# [WHAT IS REQUIRED]
Return all of the entries below, word for word. Omit each picture.

# [DATA SHOWN]
====================

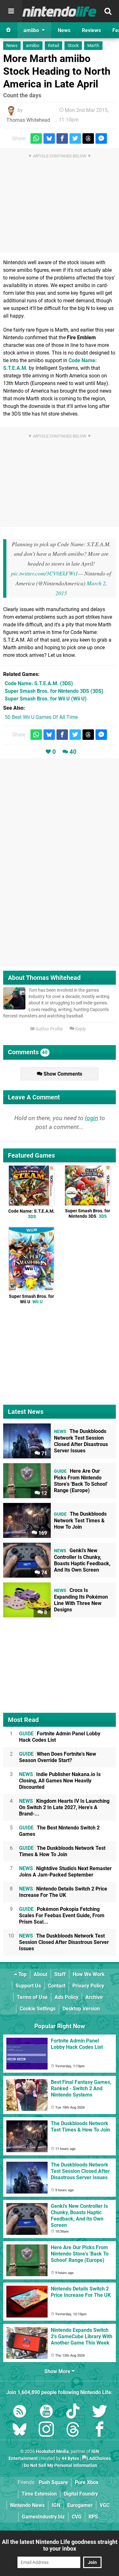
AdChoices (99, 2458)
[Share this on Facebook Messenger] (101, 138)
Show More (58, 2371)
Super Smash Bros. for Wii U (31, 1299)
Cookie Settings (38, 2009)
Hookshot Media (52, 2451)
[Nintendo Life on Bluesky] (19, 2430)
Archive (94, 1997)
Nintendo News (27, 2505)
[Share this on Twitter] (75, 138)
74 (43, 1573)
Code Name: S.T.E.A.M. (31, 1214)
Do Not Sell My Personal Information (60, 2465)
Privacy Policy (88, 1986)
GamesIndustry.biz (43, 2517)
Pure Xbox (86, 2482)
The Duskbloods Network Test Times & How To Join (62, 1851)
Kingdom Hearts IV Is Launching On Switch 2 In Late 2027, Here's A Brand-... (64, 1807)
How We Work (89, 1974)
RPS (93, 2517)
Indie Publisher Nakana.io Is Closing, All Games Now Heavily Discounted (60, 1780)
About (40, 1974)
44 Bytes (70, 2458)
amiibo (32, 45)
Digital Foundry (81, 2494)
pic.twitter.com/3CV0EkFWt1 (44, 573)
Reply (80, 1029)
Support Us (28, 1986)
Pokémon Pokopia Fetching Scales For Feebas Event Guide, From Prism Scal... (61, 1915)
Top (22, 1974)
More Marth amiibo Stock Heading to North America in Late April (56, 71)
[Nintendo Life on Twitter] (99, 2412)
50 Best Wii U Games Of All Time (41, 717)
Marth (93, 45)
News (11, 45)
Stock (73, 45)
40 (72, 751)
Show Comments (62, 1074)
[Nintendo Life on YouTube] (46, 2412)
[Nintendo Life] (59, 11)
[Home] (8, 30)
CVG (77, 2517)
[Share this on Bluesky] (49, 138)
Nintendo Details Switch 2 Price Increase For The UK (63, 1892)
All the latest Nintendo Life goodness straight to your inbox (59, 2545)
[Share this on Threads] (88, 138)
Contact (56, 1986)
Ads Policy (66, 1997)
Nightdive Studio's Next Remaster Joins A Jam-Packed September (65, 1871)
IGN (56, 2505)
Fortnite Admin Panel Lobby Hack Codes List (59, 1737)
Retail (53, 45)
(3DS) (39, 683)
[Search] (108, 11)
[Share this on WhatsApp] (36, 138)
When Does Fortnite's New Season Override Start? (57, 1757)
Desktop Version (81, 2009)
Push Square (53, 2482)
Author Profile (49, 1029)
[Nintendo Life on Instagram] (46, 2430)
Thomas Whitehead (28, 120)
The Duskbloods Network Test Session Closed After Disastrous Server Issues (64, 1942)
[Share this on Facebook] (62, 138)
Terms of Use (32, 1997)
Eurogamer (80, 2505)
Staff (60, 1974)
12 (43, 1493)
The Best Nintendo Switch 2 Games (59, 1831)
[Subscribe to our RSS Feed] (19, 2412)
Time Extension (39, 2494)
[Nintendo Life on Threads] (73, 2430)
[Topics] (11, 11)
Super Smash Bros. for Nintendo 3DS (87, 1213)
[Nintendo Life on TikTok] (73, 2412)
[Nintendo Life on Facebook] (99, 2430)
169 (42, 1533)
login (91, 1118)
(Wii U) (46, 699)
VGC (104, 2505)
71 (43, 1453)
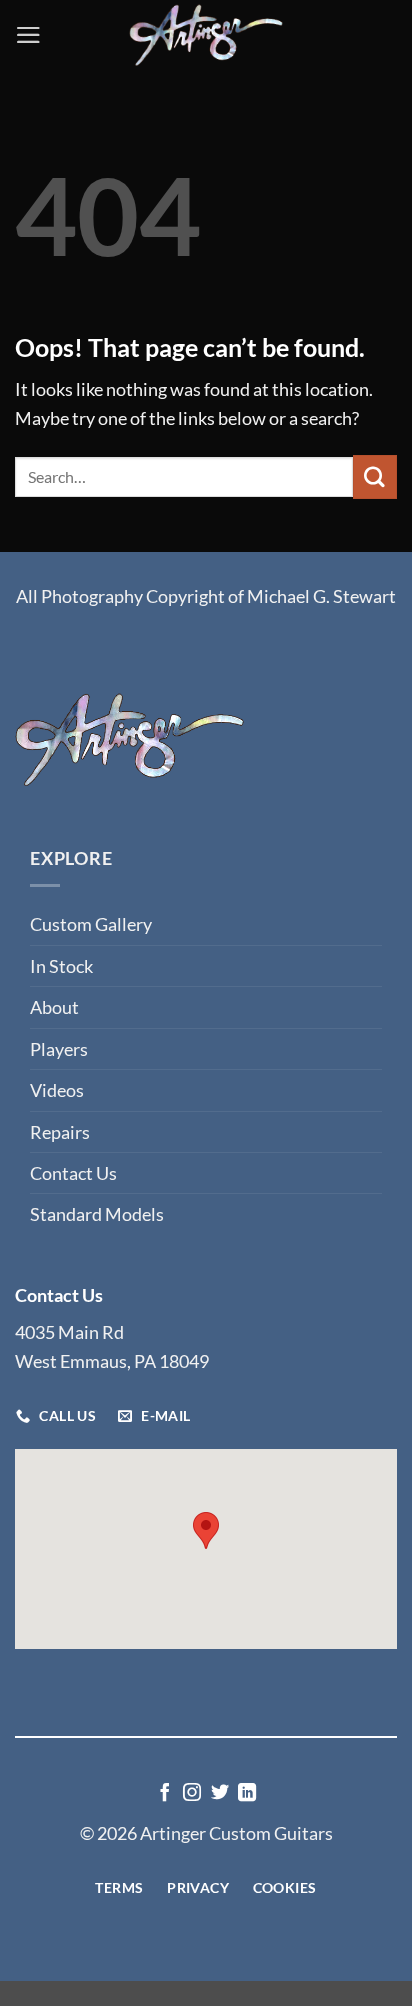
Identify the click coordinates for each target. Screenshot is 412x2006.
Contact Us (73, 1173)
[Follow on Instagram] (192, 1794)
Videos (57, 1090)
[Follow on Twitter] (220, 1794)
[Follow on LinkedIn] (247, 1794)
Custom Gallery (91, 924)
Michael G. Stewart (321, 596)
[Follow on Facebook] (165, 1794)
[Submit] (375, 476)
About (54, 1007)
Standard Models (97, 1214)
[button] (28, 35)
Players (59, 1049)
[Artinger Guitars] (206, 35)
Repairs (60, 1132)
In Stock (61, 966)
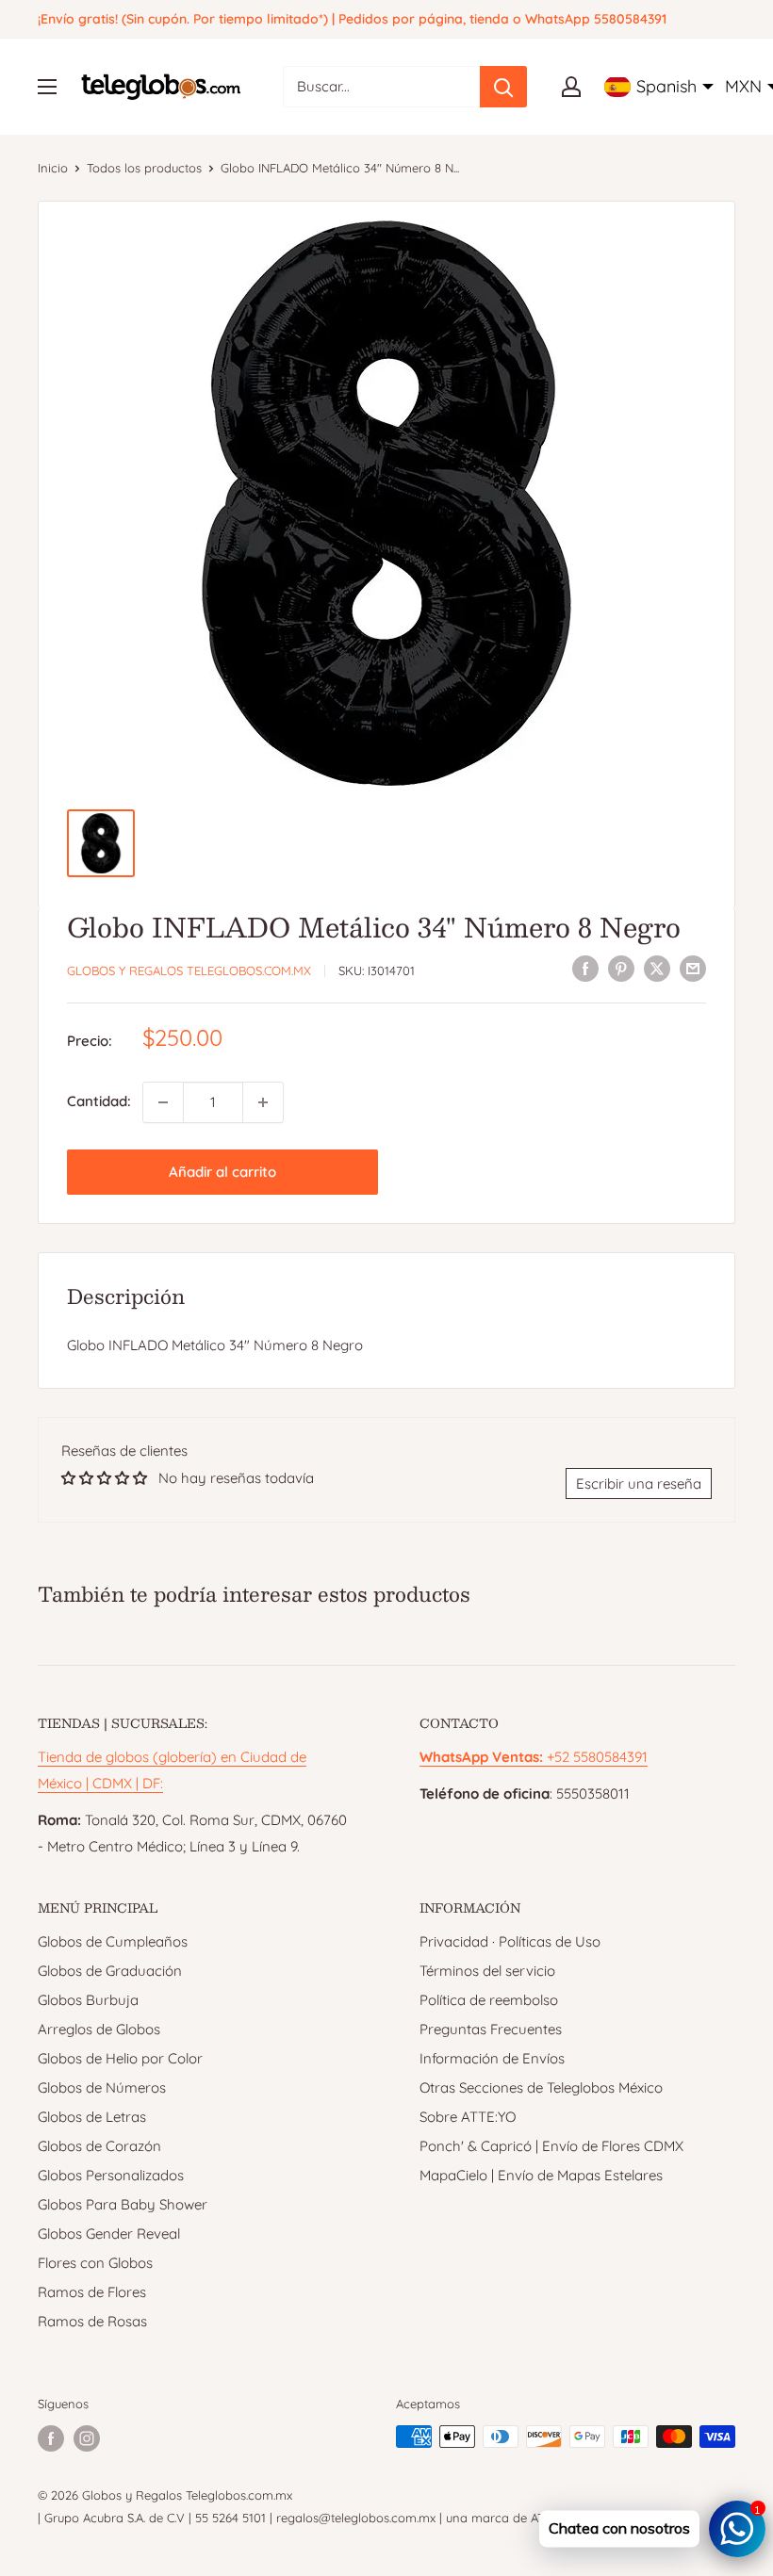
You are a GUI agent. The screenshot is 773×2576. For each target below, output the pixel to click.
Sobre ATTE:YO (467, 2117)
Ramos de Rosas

====================

# [FINAL ANSWER]
AdChoices (99, 2458)
[Share this on Facebook Messenger] (101, 138)
Show More (58, 2371)
Super Smash Bros. for Wii U (31, 1299)
Cookie Settings (38, 2009)
Hookshot Media (52, 2451)
[Nintendo Life on Bluesky] (19, 2430)
Archive (94, 1997)
Nintendo News (27, 2505)
[Share this on Twitter] (75, 138)
74 (43, 1573)
Code Name: S.T.E.A.M. (31, 1214)
Do Not Sell My Personal Information (60, 2465)
Privacy Policy (88, 1986)
GamesIndustry.biz (43, 2517)
Pure Xbox (86, 2482)
The Duskbloods Network Test Times & How To Join (62, 1851)
Kingdom Hearts IV Is Launching On Switch 2 In Late 2027, Here's A Brand-... (64, 1807)
How We Work (89, 1974)
RPS (93, 2517)
Indie Publisher Nakana.io Is Closing, All Games Now Heavily Discounted (60, 1780)
About (40, 1974)
44 Bytes (70, 2458)
amiibo (32, 45)
Digital Foundry (81, 2494)
pic.twitter.com/3CV0EkFWt1 (44, 573)
Reply (80, 1029)
Support Us (28, 1986)
Pokémon Pokopia Fetching Scales For Feebas Event Guide, From Prism Scal... (61, 1915)
Top (22, 1974)
More Marth amiibo Stock Heading to North America in Late April (56, 71)
[Nintendo Life on Twitter] (99, 2412)
50 Best Wii U Games Of All Time (41, 717)
Marth (93, 45)
News (11, 45)
Stock (73, 45)
40 (72, 751)
Show Comments (62, 1074)
[Nintendo Life on YouTube] (46, 2412)
[Nintendo Life] (59, 11)
[Home] (8, 30)
CVG (77, 2517)
[Share this on Bluesky] (49, 138)
Nintendo Details Switch 2 Price Increase For The UK (63, 1892)
All the latest Nintendo Life goodness straight to your inbox (59, 2545)
[Share this on Threads] (88, 138)
Contact (56, 1986)
Ads Policy (66, 1997)
Nightdive Studio's Next Remaster Joins A Jam-Packed September (65, 1871)
IGN (56, 2505)
Fortnite Admin Panel Lobby Hack Codes List (59, 1737)
Retail (53, 45)
(3DS) (39, 683)
[Search] (108, 11)
[Share this on WhatsApp] (36, 138)
When Does Fortnite's New Season Override Start? (57, 1757)
Desktop Version (81, 2009)
Push Square (53, 2482)
Author Profile (49, 1029)
[Nintendo Life on Instagram] (46, 2430)
Thomas Whitehead (28, 120)
The Duskbloods Network Test Session Closed After Disastrous Server Issues (64, 1942)
[Share this on Facebook] (62, 138)
Terms of Use (32, 1997)
Eurogamer (80, 2505)
Staff (60, 1974)
12 (43, 1493)
The Best Nintendo Switch 2 Games (59, 1831)
[Subscribe to our RSS Feed] (19, 2412)
Time Extension (39, 2494)
[Nintendo Life on Threads] (73, 2430)
[Topics] (11, 11)
Super Smash Bros. for Nintendo 3DS (87, 1213)
[Nintendo Life on TikTok] (73, 2412)
[Nintendo Life on Facebook] (99, 2430)
169 (42, 1533)
login (91, 1118)
(Wii U) (46, 699)
VGC (104, 2505)
71 (43, 1453)
Identify the click coordinates for each target. Screenshot is 412x2006.
Contact Us (73, 1173)
[Follow on Instagram] (192, 1794)
Videos (57, 1090)
[Follow on Twitter] (220, 1794)
[Follow on LinkedIn] (247, 1794)
Custom Gallery (91, 924)
Michael G. Stewart (321, 596)
[Follow on Facebook] (165, 1794)
[Submit] (375, 476)
About (54, 1007)
Standard Models (97, 1214)
[button] (28, 35)
Players (59, 1049)
[Artinger Guitars] (206, 35)
Repairs (60, 1132)
In Stock (61, 966)
You are a GUI agent. The screenshot is 773×2576. For each target below, output the pixel to click.
Sobre ATTE:YO (467, 2117)
Ramos de Rosas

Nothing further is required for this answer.